Scapegrace frowned. “Why?”

“I don’t know. I’ve always wanted to turn left, but I never do. I think I turned left once in a previous life and I was beheaded or something, so I’ve never even wanted to walk down that side. But today was different. I was playing with a Cleaver and we were both taking it in turns to spin around really fast. I was winning, because he kept forgetting to spin, and he just stood there and I spun and spun and spun, and by the end of the game I was really dizzy and I think I threw up on him a little bit. Just on to his coat, though. I don’t think he minded much. He just stayed standing there. He probably thought we were playing musical statues.”

She hesitated. “Maybe we were. Oh, I think we were. If we were, then he won, because statues aren’t supposed to spin around. Anyway, I was dizzy, and when I walked into the Medical Wing I started to fall. It took me ages to fall, and I knocked over a few people along the way, but when the dizziness went away I was in the left corner of the Medical Wing. It was amazing! The sights that were on show … You know the way tables seem really different if you look at them from a different angle?”

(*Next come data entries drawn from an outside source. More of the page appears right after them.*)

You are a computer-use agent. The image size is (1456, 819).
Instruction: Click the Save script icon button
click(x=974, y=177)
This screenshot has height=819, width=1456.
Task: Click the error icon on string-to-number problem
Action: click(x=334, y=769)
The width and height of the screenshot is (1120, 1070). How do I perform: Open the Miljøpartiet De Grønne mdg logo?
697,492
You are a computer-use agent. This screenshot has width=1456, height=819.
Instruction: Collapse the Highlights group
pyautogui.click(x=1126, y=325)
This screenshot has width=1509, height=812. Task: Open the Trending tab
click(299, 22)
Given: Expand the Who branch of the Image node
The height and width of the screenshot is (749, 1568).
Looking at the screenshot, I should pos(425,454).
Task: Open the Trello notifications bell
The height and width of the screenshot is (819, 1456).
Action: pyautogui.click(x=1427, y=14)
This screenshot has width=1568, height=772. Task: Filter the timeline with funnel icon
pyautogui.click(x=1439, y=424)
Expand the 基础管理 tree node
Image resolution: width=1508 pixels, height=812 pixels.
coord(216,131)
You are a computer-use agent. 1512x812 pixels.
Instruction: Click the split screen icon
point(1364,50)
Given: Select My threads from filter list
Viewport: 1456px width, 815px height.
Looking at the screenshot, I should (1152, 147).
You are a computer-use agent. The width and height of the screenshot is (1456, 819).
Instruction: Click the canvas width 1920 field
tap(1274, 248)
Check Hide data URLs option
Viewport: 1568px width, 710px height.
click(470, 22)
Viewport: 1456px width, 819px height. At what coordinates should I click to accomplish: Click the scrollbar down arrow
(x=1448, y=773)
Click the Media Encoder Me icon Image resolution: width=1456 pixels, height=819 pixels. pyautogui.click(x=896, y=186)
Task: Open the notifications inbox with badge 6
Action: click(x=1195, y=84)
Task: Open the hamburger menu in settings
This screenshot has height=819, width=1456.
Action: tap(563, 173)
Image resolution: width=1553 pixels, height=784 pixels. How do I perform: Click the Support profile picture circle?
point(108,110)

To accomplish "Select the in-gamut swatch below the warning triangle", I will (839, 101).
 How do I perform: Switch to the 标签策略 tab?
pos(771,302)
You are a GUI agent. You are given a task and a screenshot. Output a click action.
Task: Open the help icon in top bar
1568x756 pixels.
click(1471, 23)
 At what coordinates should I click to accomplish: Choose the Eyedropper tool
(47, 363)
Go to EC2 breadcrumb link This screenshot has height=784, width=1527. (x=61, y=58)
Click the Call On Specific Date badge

“Clarabelle,” said Scapegrace, “it’s been a long day. Could you get to the point?”

“Right, sorry. Anyway, there are all these rooms in the Medical Wing, so I went into a few of them. And in one of them there was a big glass tank full of green water, and there were two people floating in that tank. It was you. It was the two of you.”

Scapegrace frowned. “What?”

“Your old bodies,” she said. “They still have your old bodies.”